Why? Why were evolutionists insistent on the point that the primitive atmosphere contained high amounts of methane (CH4), ammonia (NH3), and water vapour (H2O)? The answer is simple: without ammonia, it is impossible to synthesise an amino acid. Kevin McKean talks about this in an article published in Discover magazine:
Miller and Urey imitated the ancient atmosphere of earth with a mixture of methane and ammonia. According to them, the earth was a true homogeneous mixture of metal, rock and ice. However in the latest studies, it is understood that the earth was very hot at those times and that it was composed of melted nickel and iron. Therefore, the chemical atmosphere of that time should have been formed mostly of nitrogen (N2), carbon dioxide (CO2) and water vapour (H2O). However these are not as appropriate as methane and ammonia for the production of organic molecules.14
After a long period of silence, Miller himself also confessed that the atmospheric environment he used in his experiment was not realistic. Another important point invalidating Miller’s experiment is that there was enough oxygen to destroy all the amino acids in the atmosphere at the time when evolutionists thought that amino acids formed. This oxygen concentration would definitely have hindered the formation of amino acids. This situation completely negates Miller’s experiment, in which he totally neglected oxygen. If he had used oxygen in the experiment, methane would have decomposed into carbon dioxide and water, and ammonia would have decomposed into nitrogen and water. On the other hand, since no ozone layer yet existed, no organic molecule could possibly have lived on earth because it was entirely unprotected against intense ultraviolet rays. In addition to a few amino acids essential for life, Miller’s experiment also produced many organic acids with characteristics that are quite detrimental to the structures and functions of living things. If he had not isolated the amino acids and had left them in the same environment with these chemicals, their destruction or transformation into different compounds through chemical reactions would have been unavoidable.
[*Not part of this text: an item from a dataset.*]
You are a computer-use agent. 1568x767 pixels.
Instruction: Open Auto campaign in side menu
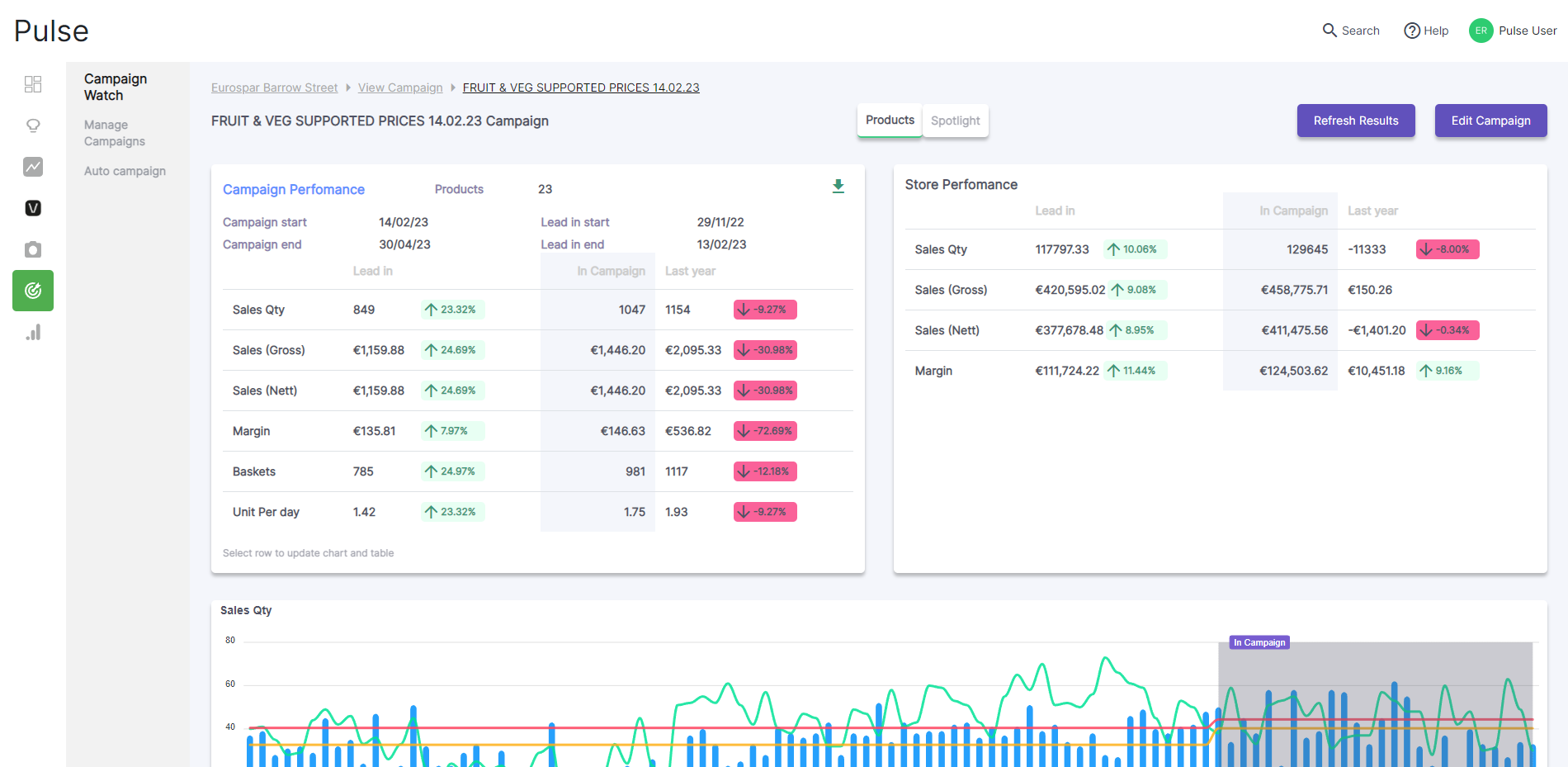coord(125,171)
Moreover, a large number of right-handed amino acids also formed. The existence of these amino acids alone refuted the theory, even within its own reasoning, because right-handed amino acids are unable to function in the composition of living organisms and render proteins useless when they are involved in their composition. To conclude, the circumstances in which amino acids formed in Miller’s experiment were not suitable for life forms to come into being. The medium in which they formed was an acidic mixture that destroyed and oxidised any useful molecules that might have been obtained. Evolutionists themselves actually refute the theory of evolution, as they are often wont to do, by advancing this experiment as “proof”. If the experiment proves anything, it is that amino acids can only be produced in a controlled laboratory environment where all the necessary conditions have been specifically and consciously designed. That is, the experiment shows that what brings life (even the “near-life” of amino acids) into being cannot be unconscious chance, but rather conscious will – in a word, Creation. This is why every stage of Creation is a sign proving to us the existence and might of God.